9 thoughts on “How Visualisation Makes You Fail

  1. Honestly the best advice regarding visualization I've ever listened to, and yes, there are actually people still waiting and believing that roast chicken will fly into their mouth just by visualizing

  2. it's like Jim Carey once said… 'you can't just visualize, and ten go eat a sandwich' … there is one word missing in the 'ask-believe-receive' attitude, and that is 'ACT'

  3. Great episode! I wasn't expecting something like that when you mentioned it!

    I do find the so called "Law of Attraction" interesting, in the sense that it's easy to give people hope when they are down. It changes their mood, and how they react towards people and situations. And you can see that the "law" itself defends you to act, it makes you see who you want to be and tell you "bring that now, what is this different than you are now?". In story telling, those are the most interesting characters, they repeat their lies until they become the mask, either they wanting or not, they are the leaders, soldiers or villains that pretend to be something they feel the need to be in order to something happen.

    The misconception, like everything else, comes from the people that interpret it, all you need to do is look around. People expect much, they don't act, they aren't visualising anything, they are just singing lullabies to themselves so they can have a good night of sleep. Since I decided what to do with my life, I spent years looking around trying to see if I meet someone else that tries to go on the same direction, but mostly is all just talk, and then I noticed it is for every direction. I like to say "We await for miracles, many times forgetting that we can do one ourselves".
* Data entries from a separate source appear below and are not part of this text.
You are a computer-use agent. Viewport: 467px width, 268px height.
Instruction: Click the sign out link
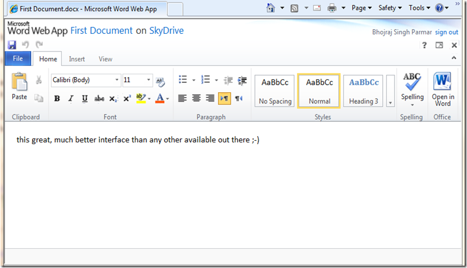[447, 32]
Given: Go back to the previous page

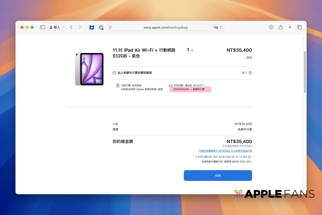Looking at the screenshot, I should (71, 27).
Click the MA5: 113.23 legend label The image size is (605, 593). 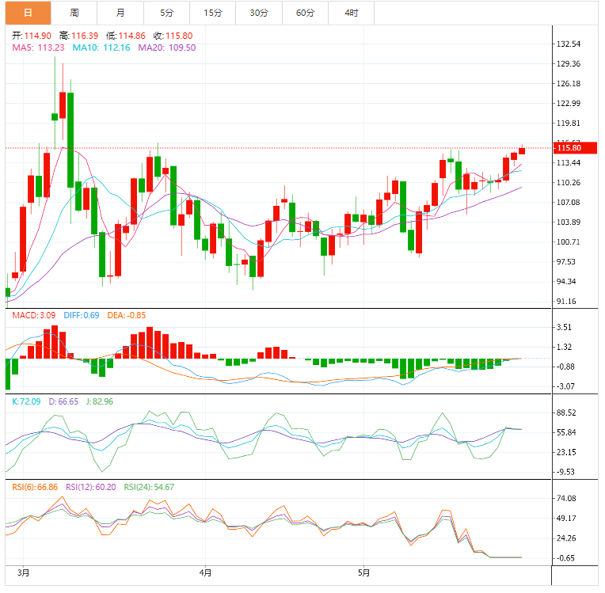[x=38, y=48]
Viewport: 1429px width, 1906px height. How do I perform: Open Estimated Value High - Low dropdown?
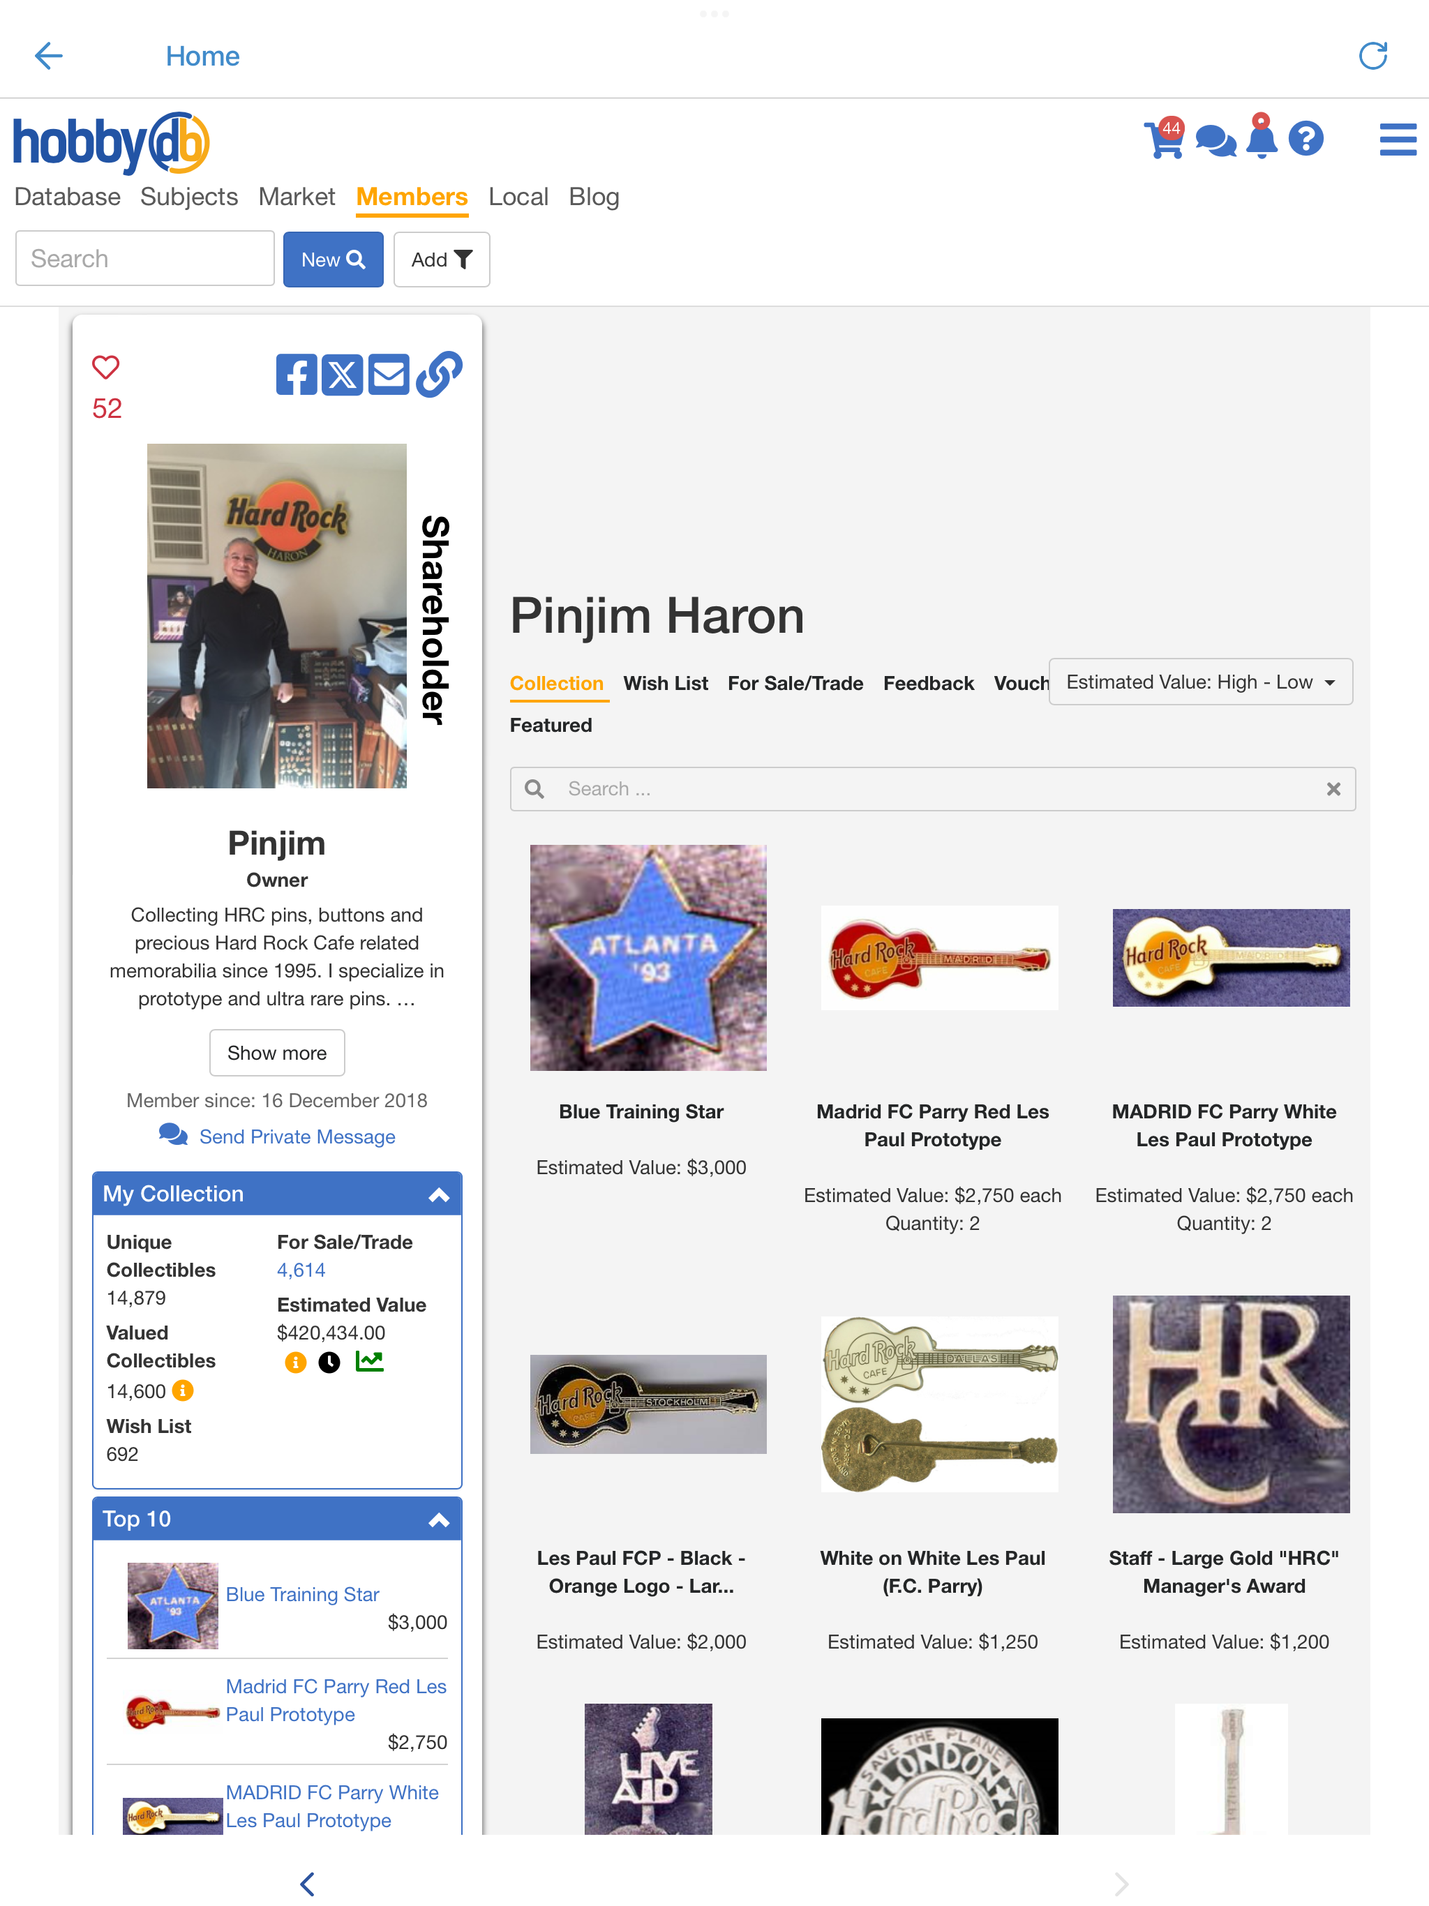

  4. One of the common strategies networking companies (legalized pyramiding businesses?) do when they invite you to join their business is to have you picture out what your dreams are and then continue to preach about the "Law of Attraction." I guess most people who join these businesses focused more on their goals rather than on the process of achieving these goals. They then blindly invest money without visualizing how joining the business would help them achieve their goals. Well at least now I can better advise people asking me if they should invest in such and such business venture. Thanks Justin!